En el deporte, los apellidos suelen cargar un peso especial. Para algunos representan inspiración; para otros, una enorme responsabilidad. Sin embargo, existen casos en los que padres e hijos lograron convertir ese legado en una historia de éxito o no, dejando huella en distintas generaciones.
En el marco del Día del Padre, repasamos algunas de las relaciones más icónicas entre padres e hijos que brillaron en las canchas, los diamantes, los cuadriláteros y las pistas.
LeBron James y Bronny James
Durante décadas parecía imposible que un jugador compartiera duela con su hijo en la NBA. Sin embargo, LeBron James hizo realidad ese sueño cuando coincidió con Bronny James en Los Angeles Lakers. El máximo anotador en la historia de la liga ha construido una carrera legendaria con múltiples campeonatos y premios MVP, mientras que Bronny comienza a escribir su propio camino.
Ken Griffey Sr. y Ken Griffey Jr.
Pocas duplas padre-hijo son tan recordadas como la de los Griffey. Ambos jugaron juntos con los Seattle Mariners e incluso conectaron cuadrangulares consecutivos en un mismo partido, una escena única en las Grandes Ligas. Mientras el padre fue tres veces campeón de la Serie Mundial, el hijo se convirtió en uno de los mejores jardineros de todos los tiempos y miembro del Salón de la Fama.
Julio César Chávez y Julio César Chávez Jr.
En México, pocos apellidos pesan tanto en el boxeo como Chávez. Julio César Chávez es considerado por muchos como el mejor boxeador mexicano de todos los tiempos gracias a una carrera repleta de campeonatos mundiales y récords históricos. Su hijo, Julio César Chávez Jr., también logró convertirse en campeón mundial, aunque siempre vivió bajo la sombra de una de las figuras más grandes que ha dado el pugilismo.
Keke Rosberg y Nico Rosberg
La Fórmula 1 también tiene historias familiares inolvidables. Keke Rosberg conquistó el campeonato mundial en 1982 y décadas después su hijo, Nico Rosberg, repitió la hazaña al coronarse campeón en 2016. Con ello se convirtieron en una de las pocas familias que pueden presumir campeonatos mundiales en dos generaciones distintas.

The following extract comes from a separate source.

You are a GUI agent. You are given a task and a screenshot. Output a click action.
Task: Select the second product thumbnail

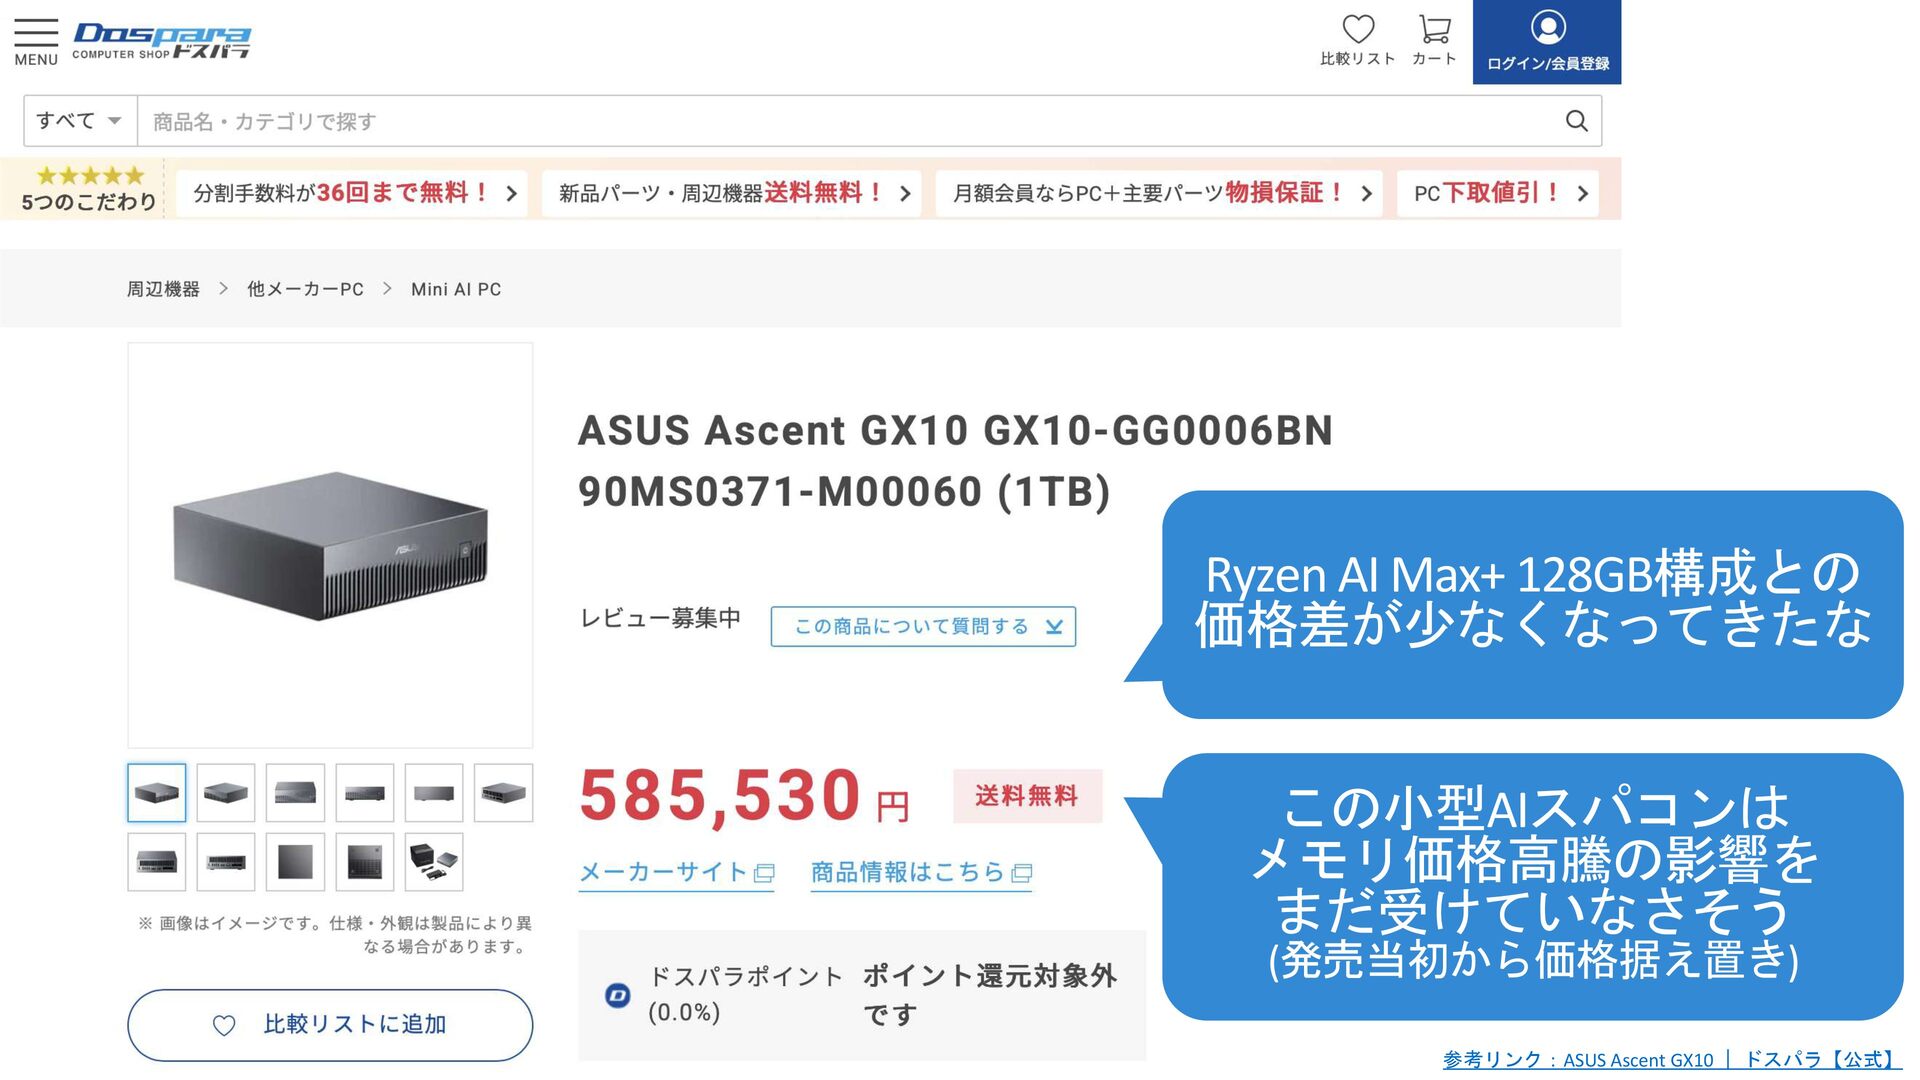point(226,793)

Peter Schmeichel y Kasper Schmeichel
El legendario portero danés Peter Schmeichel fue pieza clave en la conquista de la Eurocopa de 1992 con Dinamarca y en la época dorada del Manchester United. Años después, su hijo Kasper Schmeichel también alcanzó la élite al conquistar la histórica Premier League de 2016 con Leicester City y convertirse en referente de la selección danesa.